O mercado de trabalho brasileiro vem incluindo, de forma crescente, profissionais com mais de 50 anos, uma tendência que contraria a visão tradicional de que idade seria uma barreira para a empregabilidade. Dados oficiais mostram que mais de 13 milhões de brasileiros com mais de 50 anos estão ativos no mercado de trabalho em diversas funções e setores, segundo o Ministério do Trabalho. Esses trabalhadores já representam cerca de 18% do emprego formal no país, proporção que vem crescendo nos últimos anos.
A experiência está virando um ativo valioso para profissionais que buscam segmentos onde comprometimento e resiliência são valorizados. “A gente procura dar uma atenção maior porque são pessoas que você vê que eles já têm mais comprometimento com a empresa. Hoje eles precisam de uma segunda renda porque a gente vê a dificuldade que está, e eles buscam e têm um interesse maior em estar buscando um novo emprego, uma nova renda, uma nova colocação no mercado de trabalho”, explica a Recrutadora do Supermercados Pierim, Cleonice C. Campiotto pontuando a motivação da empresa em considerar candidaturas de profissionais mais experientes.
O repositor da rede de supermercados, Luíz Antônio Massaro de 58 anos representa esse movimento e segundo ele sua experiência facilita sua adaptação: "Para mim não tem dificuldade nenhuma. Me adapto em qualquer parte de setor, para mim não tem nenhuma dificuldade, graças a Deus. Trabalho de garçom, segurança, direto... às vezes eu saio daqui, já vou para outro serviço, chego às 4 da manhã e no outro dia às 7 eu estou aqui novamente".
Empregadores que adotam profissionais 50+ costumam destacar a experiência acumulada como um diferencial.

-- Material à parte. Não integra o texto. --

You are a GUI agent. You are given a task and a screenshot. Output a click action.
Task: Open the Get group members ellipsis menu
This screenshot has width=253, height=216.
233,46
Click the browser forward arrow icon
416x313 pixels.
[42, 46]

"O benefício é que ele já vem com a bagagem de serviço, já sabe o que fazer. E o comprometimento também é outro diferencial que essas pessoas têm; eles são mais comprometidos com a empresa, com o serviço", concluiu Wellington Vitorino, dono de uma oficina auto elétrica em Mococa, que há cerca de um ano empregou o eletricista de auto, Ailton Antônio da Silva de 58 anos.
"Hoje não está tão difícil porque já tenho bastante idade pelo que eu faço, né? Eu comecei com 13 anos, estou com 58. A gente não pode gravar muito, sempre está aprendendo, mas pelo tempo de serviço a gente vai mexendo e vai pegando a prática mais, entende? Então a gente vai aprendendo cada dia mais", comentou Ailton.
Mesmo com esse cenário de maior visibilidade e presença crescida de trabalhadores experientes, pesquisas apontam que o preconceito etário — o chamado etarismo — ainda persiste em muitos processos seletivos. Um estudo divulgado por meio de plataformas de emprego indicou que 69% dos trabalhadores com mais de 50 anos acreditam já ter perdido vagas de emprego por causa da idade.
Outros levantamentos corroboram que muitas empresas mantêm barreiras para contratação de profissionais mais velhos. Pesquisa da consultoria Ernst & Young em conjunto com a Maturi mostrou que a maioria das empresas brasileiras entrevistadas tinha entre 6% e 10% de funcionários com mais de 50 anos, e 78% admitiram possuir vieses etários em seus processos de seleção.
Ao mesmo tempo, iniciativas que promovem inclusão de profissionais 50+ têm ganhado espaço, com programas específicos de empresas voltados a ampliar oportunidades e combater estereótipos, refletindo uma mudança gradual no perfil de contratações formais.
Embora a presença de profissionais mais experientes ainda seja minoritária em muitas companhias, a tendência demográfica e os números do mercado mostram que essa faixa etária vem conquistando espaço, impulsionada pela combinação de experiência, comprometimento e adaptações às exigências atuais do trabalho.